Depois há o enredo amoroso entre Woody Allen e Julia Roberts (cada vez mais bonita), com esse delicioso "jogging" pelo percurso labiríntico das ruelas de Veneza, junto aos canais, e o encontro nocturno, numa escadaria, com as "deixas" de Woody, ensinadas pela sua filha na fita, que sabia tudo da personalidade da outra, por tê-la ouvido e visto, às escondidas, em sessões de psicanálise.

O humor está sempre presente em Toda a Gente Diz que te Amo, com as personagens definidas pelo realizador, em diálogos certeiros e hábeis momentos musicais.

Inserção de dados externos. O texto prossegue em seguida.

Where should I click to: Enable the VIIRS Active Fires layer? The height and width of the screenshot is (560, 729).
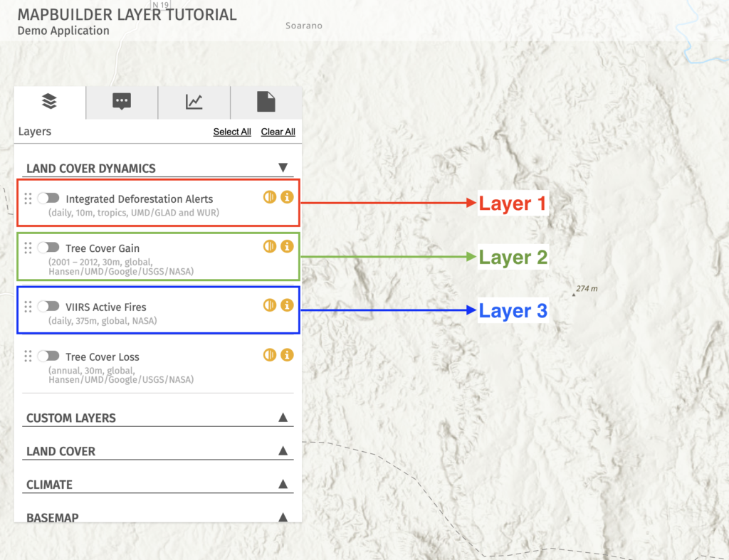pos(48,306)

De realçar a homenagem, quase no final, aos irmãos Marx, num Natal parisiense, e a apoteose, com a dança de Woody Allen e Goldie Hawn, com Goldie a flutuar sob as pontes do Sena. 

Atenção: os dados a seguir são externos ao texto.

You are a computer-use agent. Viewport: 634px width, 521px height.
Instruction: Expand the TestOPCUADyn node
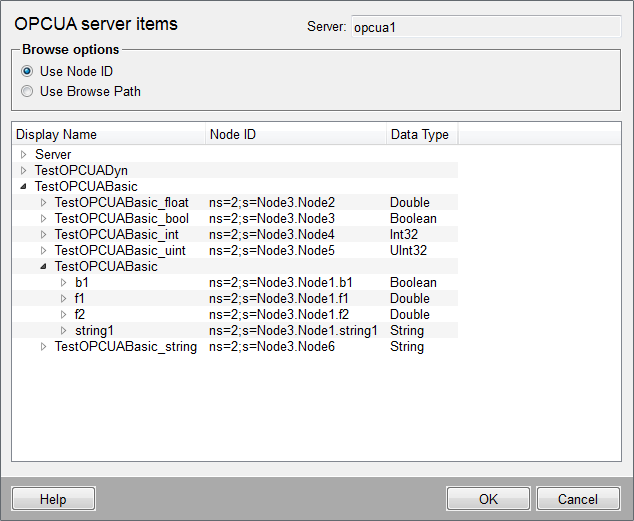click(x=24, y=171)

Saiu do São Jorge, também com vontade de dançar na Avenida da Liberdade e, como de costume, a sentir-se uma das personagens da fita que tinha acabado de ver. Agora, se voltar a ver aquelas seis meninas do início da história, especialmente a tal Mafalda, ele, sem razão aparente, irá murmurar apenas isto: Toda a Gente Diz que te Amo.

1 comentário:

Seve disse...

No que se refere à televisão esta tornou-se efectivamente um esgoto a céu aberto e não só no que toca à Sétima Arte.
É uma miséria absoluta com imbecis de todo o tamanho, em todos os canais, dizendo as maiores barbaridades. É confrangedor ver tanto amadorismo e, sobretudo, tanto analfabetismo em todos os canais. Autênticos bárbaros a bolsar imbecilidades atrás de imbecilidades.
O analfabetismo é gritante!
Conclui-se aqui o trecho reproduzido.